Knossos (alternative spellings Knossus, Cnossus, Gnossus) is the largest Bronze Age site on Crete, probably the ceremonial and political center of the Minoan culture. Knossos, also known by its romantic name of the Palace of Minos, was discovered by Sir Arthur Evans in 1894. However, the civil war in Crete against the Turks intervened, and it was not until 1900 that Evans was able to purchase the entire site and conduct massive excavations. Assisted by Dr. Duncan Mackenzie, who had already distinguished himself by his excavations on the island of Melos, and Mr. Fyfe, the British School of Athens architect, Evans employed a large staff of excavators and by June of 1900 had uncovered a large portion of the palace.
The most remarkable finds were the murals that decorated the plastered walls. These sophisticated, colorful paintings portrayed a high civilization who lived in luxury. Their costumes did not resemble any previously known ancient civilization. The women's costumes featured puffed sleeves, narrow waists and flounced skirts. The costumes used a distinctive blue color which indicated sea trade with the Phoenicians. The murals portrayed athletic competitions, possibly of a ritual nature, in which youths performed daring acrobatics on the backs of charging bulls.
The centerpiece of the palace was the so-called Throne Room. This chamber has a dramatic chair built into the wall, facing a number of benches. This room has a tank which it is speculated was used as an aquarium.
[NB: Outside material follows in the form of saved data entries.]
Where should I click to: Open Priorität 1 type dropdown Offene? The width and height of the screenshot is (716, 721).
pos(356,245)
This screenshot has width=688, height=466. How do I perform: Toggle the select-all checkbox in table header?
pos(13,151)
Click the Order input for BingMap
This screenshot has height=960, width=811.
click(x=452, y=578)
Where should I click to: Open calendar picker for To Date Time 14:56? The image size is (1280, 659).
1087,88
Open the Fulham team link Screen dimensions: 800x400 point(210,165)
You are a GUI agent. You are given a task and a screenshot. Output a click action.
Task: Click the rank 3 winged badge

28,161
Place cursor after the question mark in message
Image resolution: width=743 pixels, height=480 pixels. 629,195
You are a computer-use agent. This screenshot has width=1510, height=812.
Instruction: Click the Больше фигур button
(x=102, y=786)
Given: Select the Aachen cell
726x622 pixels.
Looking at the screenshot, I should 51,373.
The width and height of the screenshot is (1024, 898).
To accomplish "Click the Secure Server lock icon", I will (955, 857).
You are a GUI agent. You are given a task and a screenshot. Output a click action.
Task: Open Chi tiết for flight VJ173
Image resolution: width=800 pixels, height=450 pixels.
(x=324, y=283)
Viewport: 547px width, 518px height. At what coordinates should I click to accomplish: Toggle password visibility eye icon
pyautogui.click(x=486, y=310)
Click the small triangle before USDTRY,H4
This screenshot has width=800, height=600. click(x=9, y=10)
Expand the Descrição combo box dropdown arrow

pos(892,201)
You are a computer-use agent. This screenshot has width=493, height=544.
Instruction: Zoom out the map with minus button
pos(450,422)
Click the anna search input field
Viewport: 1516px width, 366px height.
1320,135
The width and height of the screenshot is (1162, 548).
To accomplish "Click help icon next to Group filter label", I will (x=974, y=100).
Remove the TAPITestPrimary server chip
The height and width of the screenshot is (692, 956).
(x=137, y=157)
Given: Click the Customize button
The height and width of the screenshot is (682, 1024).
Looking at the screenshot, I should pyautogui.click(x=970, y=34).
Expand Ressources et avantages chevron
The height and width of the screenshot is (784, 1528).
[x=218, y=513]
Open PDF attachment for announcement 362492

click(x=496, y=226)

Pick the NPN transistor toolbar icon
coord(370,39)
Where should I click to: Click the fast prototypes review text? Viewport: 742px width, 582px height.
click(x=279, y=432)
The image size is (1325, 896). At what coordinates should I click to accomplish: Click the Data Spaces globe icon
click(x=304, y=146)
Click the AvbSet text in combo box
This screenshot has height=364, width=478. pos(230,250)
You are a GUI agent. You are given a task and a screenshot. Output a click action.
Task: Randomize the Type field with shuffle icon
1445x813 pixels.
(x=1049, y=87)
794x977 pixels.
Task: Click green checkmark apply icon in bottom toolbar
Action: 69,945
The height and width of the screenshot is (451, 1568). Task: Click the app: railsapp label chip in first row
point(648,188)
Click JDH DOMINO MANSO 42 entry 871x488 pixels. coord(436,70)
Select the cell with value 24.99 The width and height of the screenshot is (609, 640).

Other parts of this extremely large palace include spacious apartments with running water in terra-cotta pipes, flush toilets; long halls with storerooms containing huge ceramic jars used to store grain; a huge ampitheater with tiers of stone steps seating 200, and religious shrines. The palace is about 130 meters on a side and could well have served as the source of the myth of the Labyrinth.